Kurma is a creamy, mild curry from North India. This is the Kerala Muslim version of the northern classic, taught to me by a Mappila woman named Haseena Sadick. Her version has rich, layered flavors, and it's thickened with a coconut and cashew paste.
- 1/4 cup grated unsweetened coconut
- 1 1/2 tablespoons raw cashew pieces
- 1 tablespoon white poppy seeds (optional)
- 5 tablespoons vegetable oil
- 1 1/2 cups thinly sliced shallots or onion
- 2 teaspoons minced garlic
- 2 teaspoons minced ginger
- 2 teaspoons finely chopped fresh green chilies (serrano or Thai)
- 1 cup chopped tomato
- 3 tablespoons coarsely chopped cilantro leaves, plus more for garnish
- 6 teaspoons coriander
- 1 teaspoon cumin
- 1/2 teaspoon black pepper
- 1/4 teaspoon cayenne
- 1/4 teaspoon turmeric
- 1 teaspoon Garam Masala (see below)
- 1 1/2 tablespoons salt
- 2 tablespoons plain yogurt
- 2 pounds boneless skinless chicken thighs and breasts, trimmed and cut into 1-inch pieces
In a mini food processor or blender combine the coconut, cashews, poppy seeds, and 1/3 cup water. Grind thoroughly to form a smooth paste like pesto. (A mini processor works best for this.) Set aside.
In a wide deep pan heat 3 tablespoons of the oil over medium-high heat. Fry 1 cup of the shallots until light brown. Stir in the garlic, ginger, green chili, and fry for 1 minute. Add the tomato, 3 tablespoons cilantro, ground masala, garam masala, salt, and 1/2 cup water; fry until the tomato breaks down and forms a paste.

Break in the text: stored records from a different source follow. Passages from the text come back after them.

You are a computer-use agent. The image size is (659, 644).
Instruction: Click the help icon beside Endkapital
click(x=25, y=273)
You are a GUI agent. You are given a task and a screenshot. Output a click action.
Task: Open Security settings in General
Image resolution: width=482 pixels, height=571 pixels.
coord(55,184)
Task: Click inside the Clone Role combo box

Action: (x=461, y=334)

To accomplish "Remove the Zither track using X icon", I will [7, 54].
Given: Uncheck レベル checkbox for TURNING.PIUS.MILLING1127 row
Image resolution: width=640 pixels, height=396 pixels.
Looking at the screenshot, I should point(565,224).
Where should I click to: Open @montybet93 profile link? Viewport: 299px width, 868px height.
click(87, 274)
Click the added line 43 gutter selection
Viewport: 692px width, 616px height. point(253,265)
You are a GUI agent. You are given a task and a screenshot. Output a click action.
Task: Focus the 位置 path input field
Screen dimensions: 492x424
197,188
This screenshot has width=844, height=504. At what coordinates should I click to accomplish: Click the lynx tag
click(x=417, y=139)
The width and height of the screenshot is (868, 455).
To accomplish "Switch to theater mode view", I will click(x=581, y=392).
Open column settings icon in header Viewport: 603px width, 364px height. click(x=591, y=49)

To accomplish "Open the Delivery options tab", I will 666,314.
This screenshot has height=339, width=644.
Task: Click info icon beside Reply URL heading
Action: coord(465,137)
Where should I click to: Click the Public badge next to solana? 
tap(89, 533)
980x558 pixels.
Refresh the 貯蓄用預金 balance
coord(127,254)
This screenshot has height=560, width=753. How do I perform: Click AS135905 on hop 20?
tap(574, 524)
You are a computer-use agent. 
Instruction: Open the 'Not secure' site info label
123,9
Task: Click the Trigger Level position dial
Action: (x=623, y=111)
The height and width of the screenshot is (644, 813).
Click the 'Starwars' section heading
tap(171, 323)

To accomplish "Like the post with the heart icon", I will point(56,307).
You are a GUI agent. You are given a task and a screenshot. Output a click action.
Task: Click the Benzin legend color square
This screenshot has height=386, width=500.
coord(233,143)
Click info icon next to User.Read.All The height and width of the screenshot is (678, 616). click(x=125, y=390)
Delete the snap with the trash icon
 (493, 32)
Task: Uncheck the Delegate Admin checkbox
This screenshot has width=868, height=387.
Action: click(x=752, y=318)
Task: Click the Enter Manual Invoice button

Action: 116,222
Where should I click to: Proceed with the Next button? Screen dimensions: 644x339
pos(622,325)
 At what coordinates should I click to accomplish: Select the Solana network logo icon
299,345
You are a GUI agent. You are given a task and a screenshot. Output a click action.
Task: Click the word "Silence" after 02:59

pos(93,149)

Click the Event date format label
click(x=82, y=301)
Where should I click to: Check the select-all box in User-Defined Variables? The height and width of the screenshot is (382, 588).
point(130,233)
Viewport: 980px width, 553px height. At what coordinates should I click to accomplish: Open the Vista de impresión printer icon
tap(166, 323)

Add the yogurt and stir until it dissolves. Add the chicken and bring to a boil. Reduce the heat to medium-low, cover, and simmer for 30 minutes, until the chicken is cooked through.
Fry the remaining 1/2 cup shallots in the remaining 2 tablespoons oil until very brown and crisp. Remove them to a plate.
Add the coconut and cashew paste to the chicken and simmer for 10 more minutes. Check the salt.
- 4 whole pieces star anise
- 2 teaspoons fennel seeds
- 2 teaspoons ground cinnamon
- 2 teaspoons ground clove
- 2 teaspoons ground cardamom
- 1 teaspoon ground nutmeg
Place the star anise in a coffee grinder and grind to a fine powder. Measure out 2 teaspoonfuls, reserving the rest for another use.
Combine all the ingredients and store in an airtight jar away from the light. It will keep for 6 months.